GOAL OF THE EXERCISE
Identify every line in the data below that contains the string "using" and copy each such line. Treat the match as case-sensitive.
--
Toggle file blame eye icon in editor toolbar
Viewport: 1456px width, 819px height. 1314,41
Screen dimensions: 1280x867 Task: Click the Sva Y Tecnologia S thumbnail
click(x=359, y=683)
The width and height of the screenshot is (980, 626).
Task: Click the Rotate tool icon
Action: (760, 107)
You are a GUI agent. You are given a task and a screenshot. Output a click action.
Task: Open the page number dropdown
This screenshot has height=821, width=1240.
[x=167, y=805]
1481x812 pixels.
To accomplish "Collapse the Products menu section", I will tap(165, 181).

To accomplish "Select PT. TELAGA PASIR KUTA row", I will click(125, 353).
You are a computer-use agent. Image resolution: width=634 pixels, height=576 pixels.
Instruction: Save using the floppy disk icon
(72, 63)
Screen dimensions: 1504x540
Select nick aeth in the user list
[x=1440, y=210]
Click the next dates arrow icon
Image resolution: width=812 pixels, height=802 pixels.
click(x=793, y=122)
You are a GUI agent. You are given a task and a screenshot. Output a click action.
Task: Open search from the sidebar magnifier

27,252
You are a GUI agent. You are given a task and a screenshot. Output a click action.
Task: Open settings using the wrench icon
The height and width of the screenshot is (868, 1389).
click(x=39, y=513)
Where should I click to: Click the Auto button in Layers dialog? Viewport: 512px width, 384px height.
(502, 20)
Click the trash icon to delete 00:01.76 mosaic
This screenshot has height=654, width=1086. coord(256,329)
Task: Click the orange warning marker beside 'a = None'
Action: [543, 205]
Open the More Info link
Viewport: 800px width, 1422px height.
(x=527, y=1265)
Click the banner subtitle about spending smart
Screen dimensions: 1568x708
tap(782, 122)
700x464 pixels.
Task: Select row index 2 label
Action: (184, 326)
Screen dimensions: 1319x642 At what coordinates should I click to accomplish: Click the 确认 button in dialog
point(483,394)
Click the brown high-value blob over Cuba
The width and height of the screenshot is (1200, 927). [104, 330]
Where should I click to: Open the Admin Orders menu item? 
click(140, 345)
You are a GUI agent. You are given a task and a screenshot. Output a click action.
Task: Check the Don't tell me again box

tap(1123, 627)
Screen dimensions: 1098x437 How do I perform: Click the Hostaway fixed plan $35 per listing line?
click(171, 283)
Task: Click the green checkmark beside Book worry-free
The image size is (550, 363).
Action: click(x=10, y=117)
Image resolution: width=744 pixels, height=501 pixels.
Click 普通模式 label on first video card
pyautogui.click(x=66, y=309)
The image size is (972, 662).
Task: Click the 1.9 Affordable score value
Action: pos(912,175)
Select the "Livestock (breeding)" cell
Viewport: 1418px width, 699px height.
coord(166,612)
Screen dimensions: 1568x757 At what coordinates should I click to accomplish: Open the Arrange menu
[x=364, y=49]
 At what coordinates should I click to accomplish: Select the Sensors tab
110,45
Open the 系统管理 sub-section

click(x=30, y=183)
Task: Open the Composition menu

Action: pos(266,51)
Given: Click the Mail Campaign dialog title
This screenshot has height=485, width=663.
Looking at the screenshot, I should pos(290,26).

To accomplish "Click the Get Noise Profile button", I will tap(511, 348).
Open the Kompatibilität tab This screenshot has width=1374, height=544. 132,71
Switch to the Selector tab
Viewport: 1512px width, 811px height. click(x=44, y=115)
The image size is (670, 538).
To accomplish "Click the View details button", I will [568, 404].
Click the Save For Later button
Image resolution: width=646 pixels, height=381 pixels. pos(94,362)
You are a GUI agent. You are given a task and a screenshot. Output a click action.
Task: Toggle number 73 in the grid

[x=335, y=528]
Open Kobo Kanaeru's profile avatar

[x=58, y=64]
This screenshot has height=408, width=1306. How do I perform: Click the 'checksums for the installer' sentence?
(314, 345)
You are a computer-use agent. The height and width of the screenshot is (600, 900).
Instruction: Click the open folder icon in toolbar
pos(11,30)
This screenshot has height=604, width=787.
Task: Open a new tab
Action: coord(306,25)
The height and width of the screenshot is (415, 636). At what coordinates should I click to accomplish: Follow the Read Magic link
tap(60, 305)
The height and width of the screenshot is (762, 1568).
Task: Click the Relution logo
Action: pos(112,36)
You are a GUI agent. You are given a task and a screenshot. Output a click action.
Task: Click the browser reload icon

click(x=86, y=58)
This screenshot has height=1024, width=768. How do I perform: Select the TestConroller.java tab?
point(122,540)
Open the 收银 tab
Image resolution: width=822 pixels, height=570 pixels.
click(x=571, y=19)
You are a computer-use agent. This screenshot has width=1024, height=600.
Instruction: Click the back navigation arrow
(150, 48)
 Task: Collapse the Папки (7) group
--
SOLUTION FOR THIS PROBLEM
Instruction: Save using the floppy disk icon
Task: Open settings using the wrench icon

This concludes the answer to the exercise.